# Need theme and team name ideas!



## NBEventer (Sep 15, 2012)

I work for a media company and we have a big One Day Sale going on this week. We are put into teams of 2 and need to have team names and and a theme. The sale is on Weds and we must submit the names on Tuesday.

I am the sales person and my team member is one of the radio jocks. He is known to be wild and out there and the first one to jump into something crazy. I am known to be the quiet yet crazy one. I hide in my corner and keep to myself to only jump in once and awhile with something off the wall and am known to be a bit of a dirty mind but play the prude lol.

We are three radio stations, one being country, another being top 20 and the other is rock. We are crazy, out there and honestly... our lunch room has stacks of empty beer bottles and a lot of people keep some sort of liquor in their desk as we are known to do a "finally friday" where we kick off early. So needless to say, there really are no restrictions.

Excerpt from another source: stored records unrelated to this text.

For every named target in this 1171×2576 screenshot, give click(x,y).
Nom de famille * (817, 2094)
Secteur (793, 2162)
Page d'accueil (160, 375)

So my team mate and I need a theme idea. We figure if we can come up with a theme we might be able to get a team name. There are prizes for best theme, best team name etc... so I need ideas!! And we are both open to cheesey names. Because it kind of fits us lol.


----------



## NBEventer (Sep 15, 2012)

Oh and to be clear, the sale is radio ads. And people actually dress up in costumes lol.


----------